Prague - U.S. President Barack Obama suffers from Iraq syndrome, Zbynek Petracek writes in Lidove noviny (LN) today.
Ilustrační foto - Americký prezident Barack Obama hovoří o situaci v Iráku. ČTK/AP Pablo Martinez Monsivais
The latest developments in Iraq have only made the USA send 300 military advisors to Iraq, which can be denoted as the U.S. bungled withdrawal from the country, Petracek writes.
It can also be called Iraq syndrome, that seems to be suspiciously similar to the U.S. bungled withdrawal from Vietnam 40 years ago, he adds.
With its latest policy in the Middle East, the USA is freeing the hands of Iran that will help the Iraqi government on behalf of Shia solidarity, Petracek writes.
Americans themselves seem to return to the era of their withdrawal from Indochina in the early 1970s, he adds.

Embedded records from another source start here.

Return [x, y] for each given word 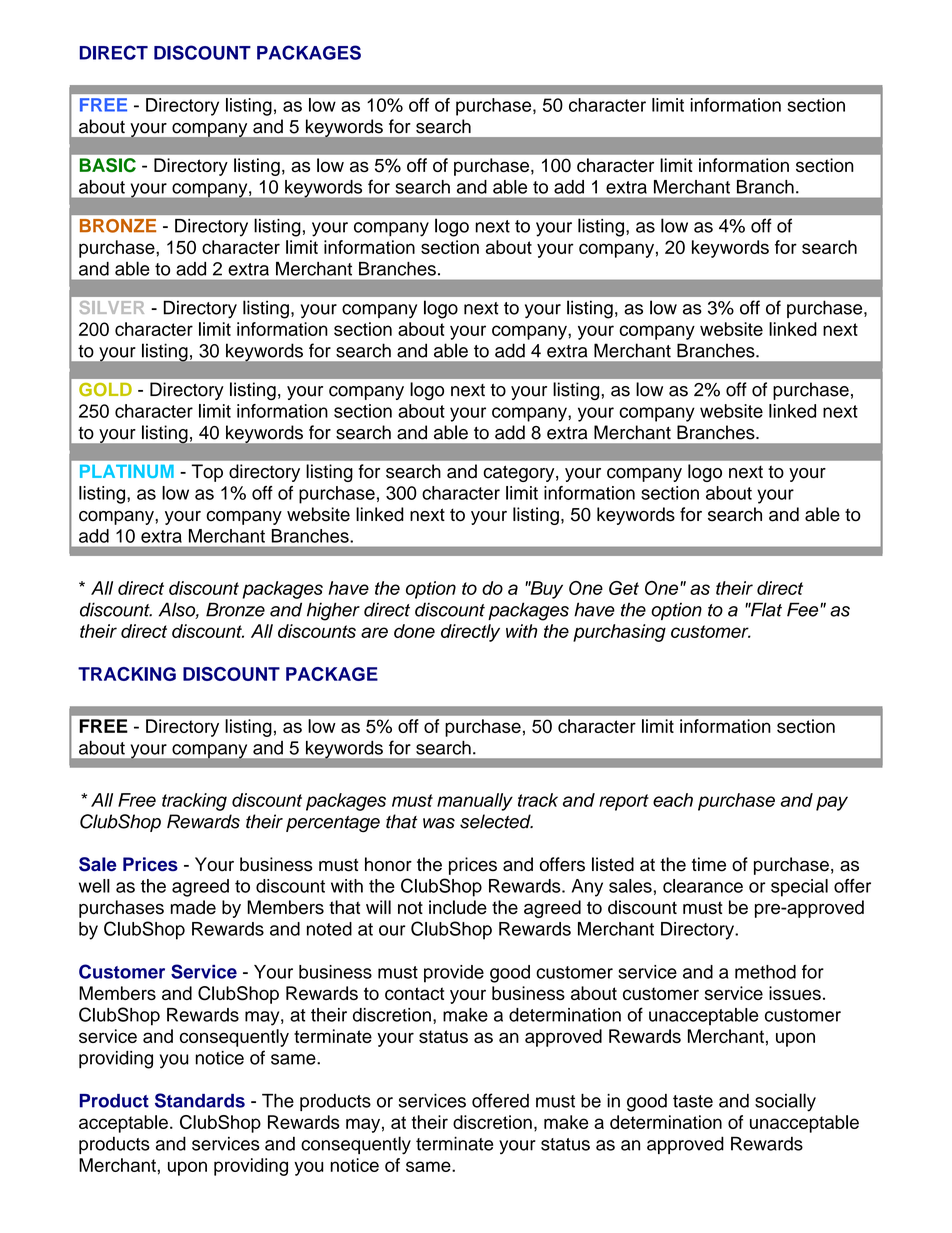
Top [207, 473]
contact [414, 993]
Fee [802, 609]
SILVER [112, 307]
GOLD [105, 389]
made [193, 907]
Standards [200, 1100]
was [439, 823]
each [673, 800]
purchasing [619, 633]
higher [333, 611]
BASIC [108, 165]
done [414, 631]
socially [785, 1102]
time [709, 864]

The Civic Democratic Party (ODS) is in a worse condition than ODS leader Petr Fiala thought and if no basic change occurs in it, the party may follow the fate of the Freedom Union and other parties that are in the political oblivion, Jan Martinek writes in Pravo.
When taking over the ailing party in January, Fiala was really assigned quite a difficult task, Martinek writes.
He must have known that soon two sets of elections will come in which the party could only score poor results, he adds.
Now local and Senate elections are in sight and nothing seems to show that the ODS will arise from the ashes like phoenix, Martinek writes.
This will not happen even in Prague, its former stronghold, where the right-wing voters seems to prefer the conservative TOP 09 and some newly established parties, he adds.
The most glamorous party of the year, the forthcoming International Film Festival in Karlovy Vary, will be held soon and as each year, the question returns whether the state exaggerates its sponsoring of this mega event, Petr Fischer writes in the financial paper Hospodarske noviny (HN).
As the festival is sponsored with 20 to 40 million crowns by the State Fund for the Support to Cinematography each year, it is rather a very specific project in which the region's cultural and economic interests are mixed with the economic interests of film-makers and artistic and social aspects, Fischer writes.
Karlovy Vary is turning into a town in which one can enjoy oneself in the presence of small and big stars, businesspeople and politicians seeking the public attention alike once in a year, he adds.
However, it is becoming less a town in which one can see interesting films, where one can seek the answer to the question of what film is and what it does with film enthusiasts, Fischer writes.
If anything, the state money seems to sponsor the roast beefs, the Mojito and Becherovka drink there, he adds.